Serviços judiciários ininterruptos e tempo dos atos processuais. Os serviços judiciários são ininterruptos (CF, 93, XII). Isso, entretanto, não significa que não haja limitação temporal para a prática de atos processuais. Como qualquer serviço público, os serviços judiciários devem ser administrados de modo racional, tendo em vista as estruturas (material e humana) do Poder Judiciário.

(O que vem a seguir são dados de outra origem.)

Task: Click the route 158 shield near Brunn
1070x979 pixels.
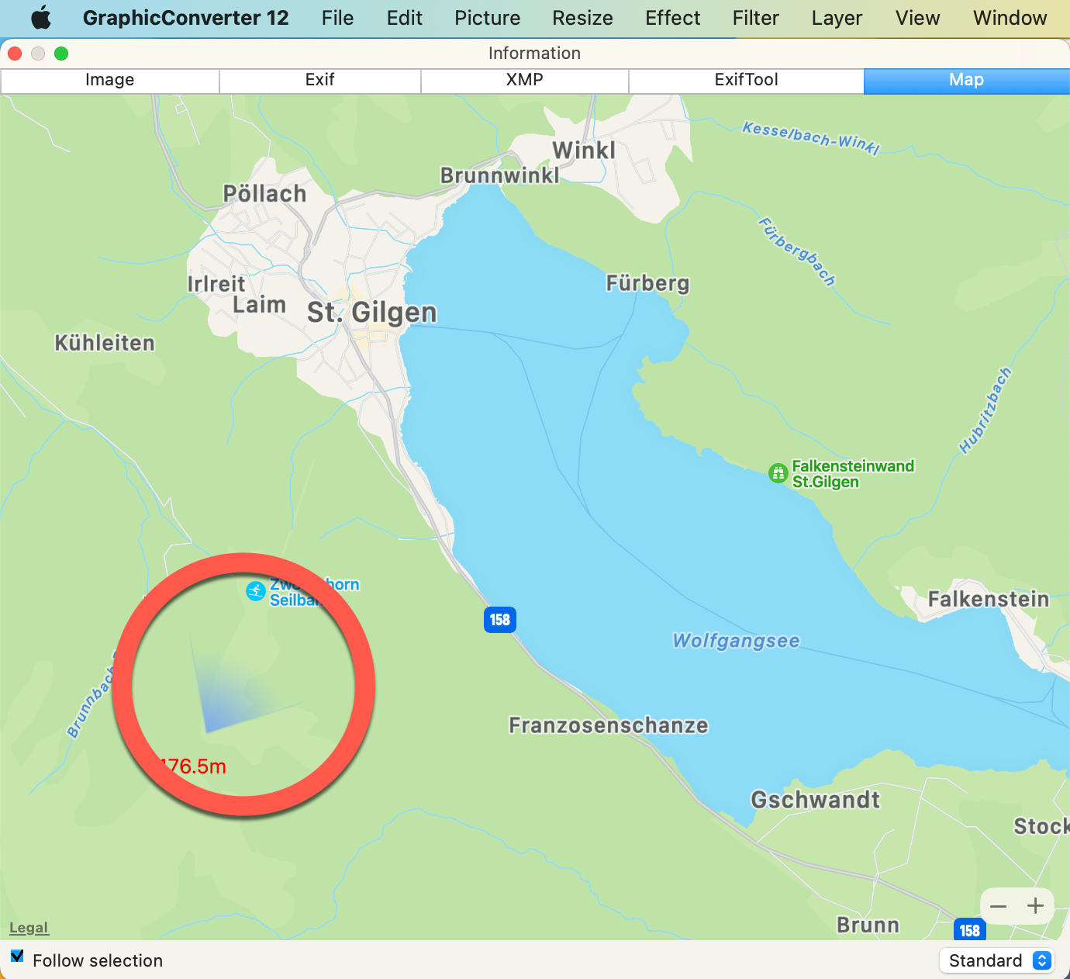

Dias de realização dos atos processuais. Os atos processuais devem ser praticados em dias úteis (CLT, 770). Dia útil é definido por exclusão. São úteis todos os dias do ano que não forem considerados feriados, entre os quais se incluem os sábados e domingos (CPC, 216) e os dias de recesso (Lei n. 5.010/1966). Não basta, porém, que o dia seja útil para autorizar a prática de ato processual. É preciso que nesse dia haja expediente forense (v.g.: que não seja sábado ou dia declarado como ponto facultativo).

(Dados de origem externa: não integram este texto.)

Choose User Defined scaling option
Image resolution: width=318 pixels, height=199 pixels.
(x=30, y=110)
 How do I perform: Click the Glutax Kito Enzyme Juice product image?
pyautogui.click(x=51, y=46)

Nos feriados e nos dias úteis em que não há expediente forense não se praticam atos processuais, salvo em casos urgentes (CPC, 214). Para essa situação, os tribunais estabelecem escala de plantão de magistrados e de servidores em todos os graus de jurisdição.

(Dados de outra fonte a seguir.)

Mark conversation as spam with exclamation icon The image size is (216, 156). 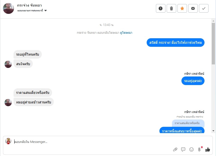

Horários de realização dos atos processuais. Os atos processuais devem ser praticados das 6h às 20h (CLT, 770). A CLT estabelece os limites temporais dentro de cada dia útil para a prática de atos processuais. A partir desses limites, então, cabe aos tribunais, por meio de seus regimentos internos ou de atos administrativos, estabelecer os horários de funcionamento (horário de expediente) das suas unidades jurisdicionais (CF, 96, I, a). Desse modo, quando o ato tiver de ser praticado em determinado prazo, por meio de petição, esta deverá ser apresentada no protocolo, dentro do horário de expediente (CPC, 212, § 3º).
Algumas observações são importantes:
a) embora os atos processuais possam ser praticados entre 6h e 20h (CLT, 770), as audiências somente podem ser realizadas entre 8h e 18h (CLT, 813);
b) se o tribunal, regimentalmente ou por ato administrativo, instalar ou organizar protocolos avançados (normalmente por convênio) que funcionem, por exemplo, até às 22h/24h, as partes neles poderão praticar atos processuais até às 22h/24h, desde que isso seja expressamente autorizado pela norma instituidora;
c) no processo eletrônico as petições eletrônicas podem ser protocoladas ou transmitidas até às 24h do último dia do prazo (Lei n. 11.419/2006, 3º, parágrafo único e 10, § 1º), não havendo veto, também, à emissão de pronunciamento judicial após às 20h.
Parágrafo único. A penhora poderá realizar-se em domingo ou dia feriado, mediante autorização expressa do juiz ou presidente.
Tempo da realização da penhora. A penhora, como os demais atos processuais, deve ser realizada em dias úteis, das 6h às 20h (CLT, 770). Desde que haja expressa autorização do juiz, porém, poderá ser realizada:
a) em domingos e feriados (CLT, 770, parágrafo único), bem como em dias em que não haja expediente forense (CLT, 770, parágrafo único– aplicado analogicamente);
b) entre 20h e 6h (CPC, 212, § 2º), observada, entretanto, a inviolabilidade do domicílio (CF, 5º, XI).